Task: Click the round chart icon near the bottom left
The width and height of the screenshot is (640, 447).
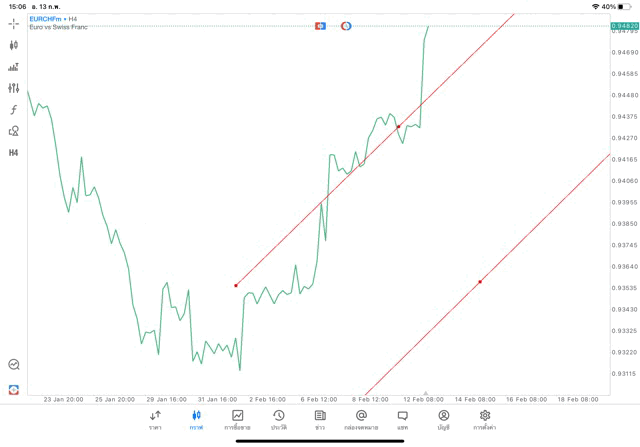Action: (13, 365)
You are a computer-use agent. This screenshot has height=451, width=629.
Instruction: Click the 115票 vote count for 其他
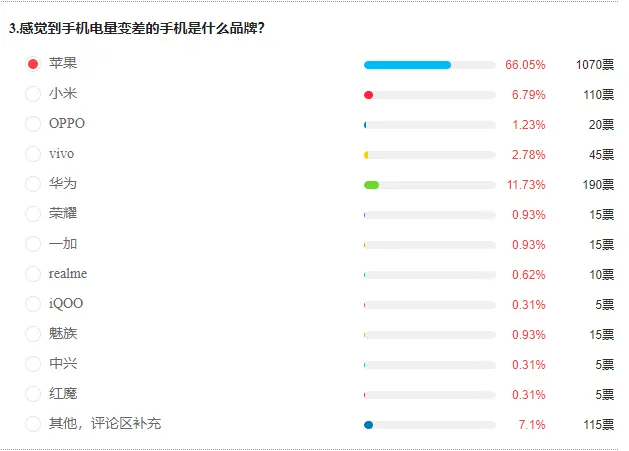coord(599,425)
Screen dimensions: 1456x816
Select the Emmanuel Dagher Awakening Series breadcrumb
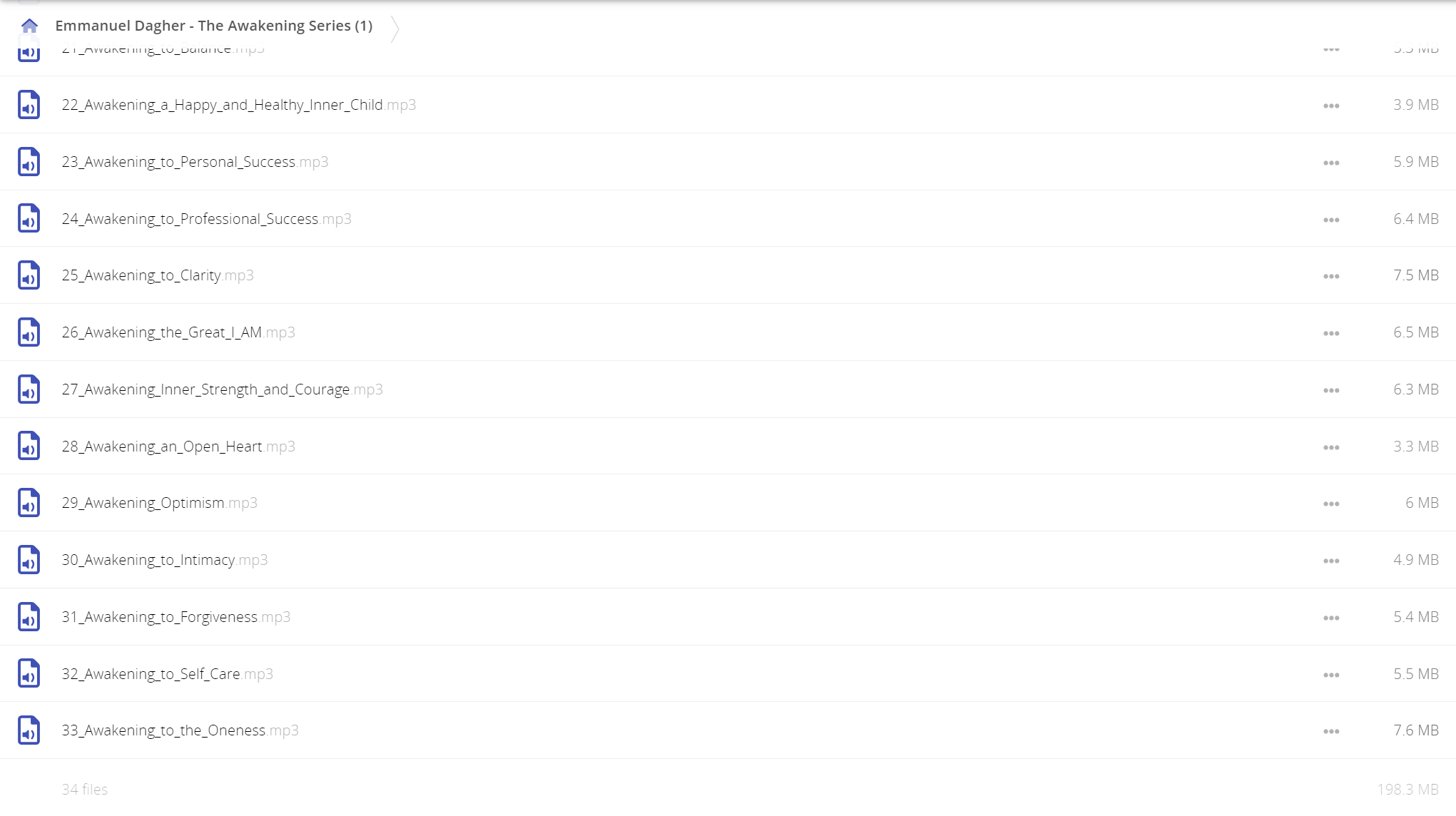(214, 26)
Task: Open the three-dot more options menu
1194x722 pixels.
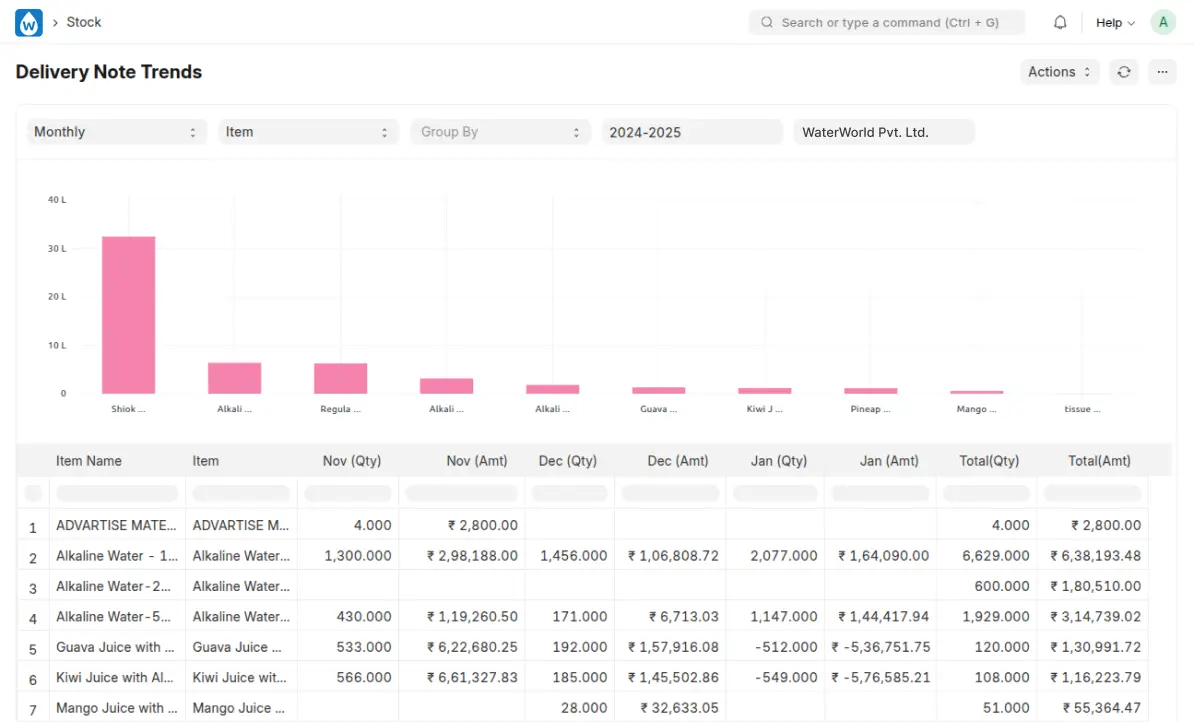Action: (1162, 72)
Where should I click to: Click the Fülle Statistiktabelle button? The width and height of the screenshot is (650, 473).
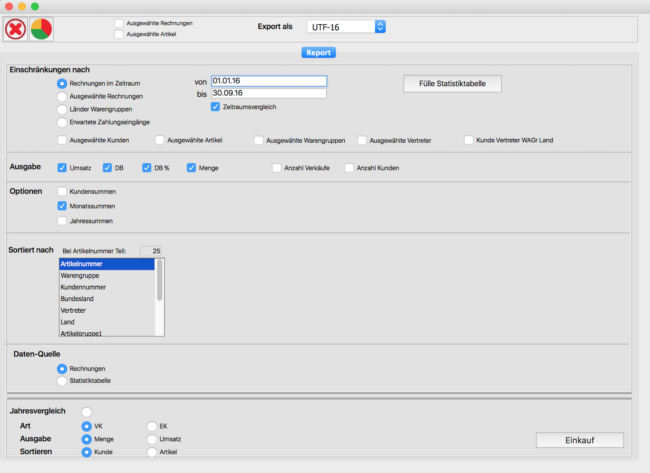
───
Lines containing the string "Task" are the ones to copy from the entries above.

Task: Click the round chart icon near the bottom left
Task: Open the three-dot more options menu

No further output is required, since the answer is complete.